• _GIVEN PASSAGE_:

- Conference: Big Ten Conference
- Record: 4–7 (1–7 Big Ten)
- Head coach: Terry Hoeppner (1st season);
- Offensive coordinator: Bill Lynch (1st season)
- Co-defensive coordinators: Brian George (1st season); Joe Palcic (1st season);
- MVP: Kyle Killion
- Captains: Adam Hines; Will Lumpkin; John Pannozzo; Chris Taylor;
- Home stadium: Memorial Stadium

= 2005 Indiana Hoosiers football team =

American college football season

The 2005 Indiana Hoosiers football team represented Indiana University Bloomington during the 2005 NCAA Division I-A football season. They participated as members of the Big Ten Conference. The Hoosiers played their home games at Memorial Stadium in Bloomington, Indiana. The Hoosiers were coached by Terry Hoeppner, who was in his first season.

This was also the last season the Hoosiers started games at different local times with other teams in the Eastern Time Zone, as the State of Indiana began observing Daylight Saving Time in 2006.

• _DATA SUPPLIED_:

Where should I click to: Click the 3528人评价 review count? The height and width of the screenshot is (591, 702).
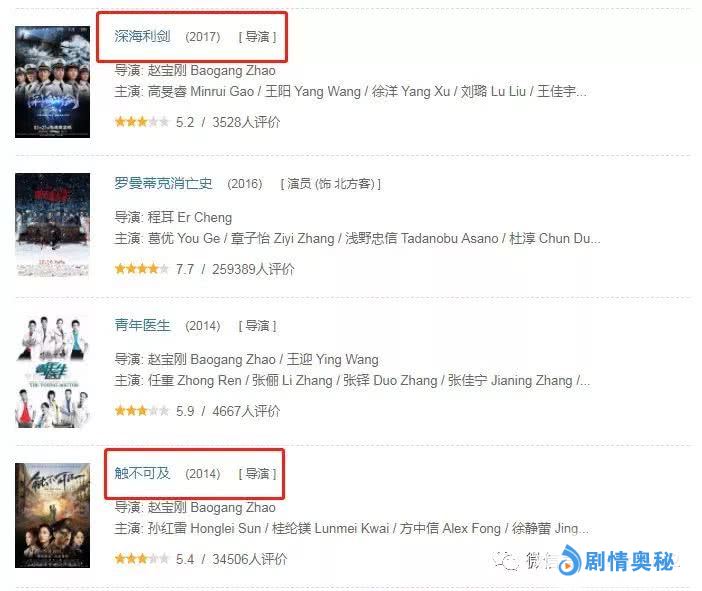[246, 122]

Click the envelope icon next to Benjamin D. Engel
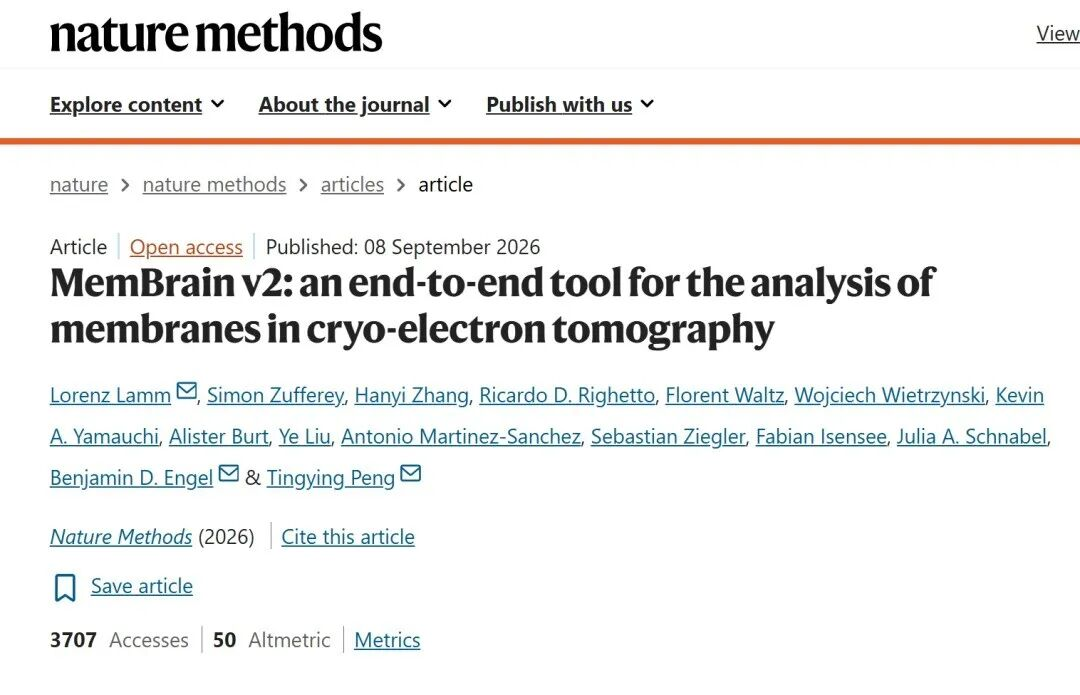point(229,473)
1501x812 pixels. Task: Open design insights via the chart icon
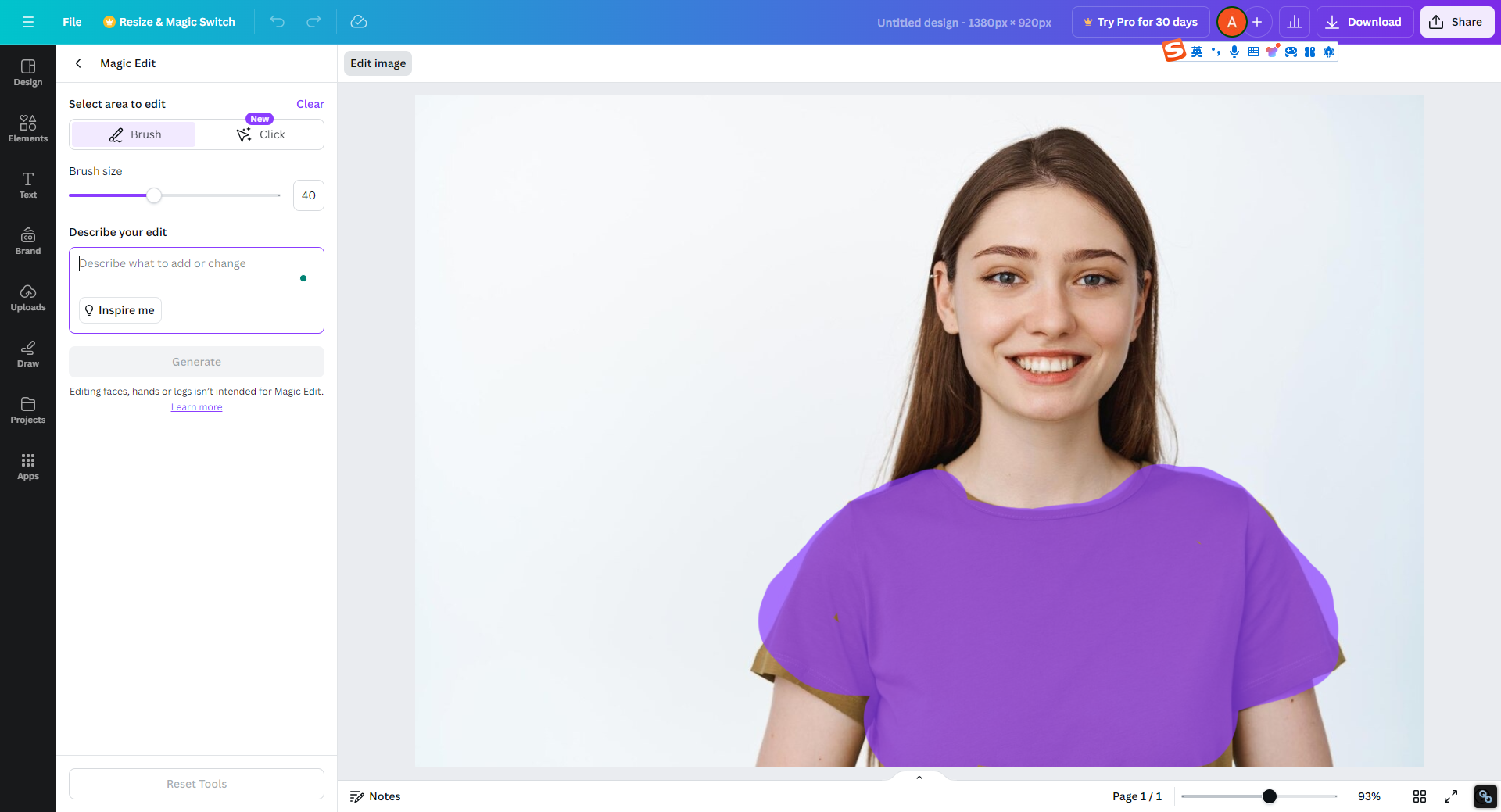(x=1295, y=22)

• _YOUR TASK_:
Please restate the 2005 Indiana Hoosiers football text, starting with "- Conference: Big" and going on through "his first season.", and switch "Memorial Stadium" to "the home field".

• _TASK OUTPUT_:
- Conference: Big Ten Conference
- Record: 4–7 (1–7 Big Ten)
- Head coach: Terry Hoeppner (1st season);
- Offensive coordinator: Bill Lynch (1st season)
- Co-defensive coordinators: Brian George (1st season); Joe Palcic (1st season);
- MVP: Kyle Killion
- Captains: Adam Hines; Will Lumpkin; John Pannozzo; Chris Taylor;
- Home stadium: the home field

= 2005 Indiana Hoosiers football team =

American college football season

The 2005 Indiana Hoosiers football team represented Indiana University Bloomington during the 2005 NCAA Division I-A football season. They participated as members of the Big Ten Conference. The Hoosiers played their home games at the home field in Bloomington, Indiana. The Hoosiers were coached by Terry Hoeppner, who was in his first season.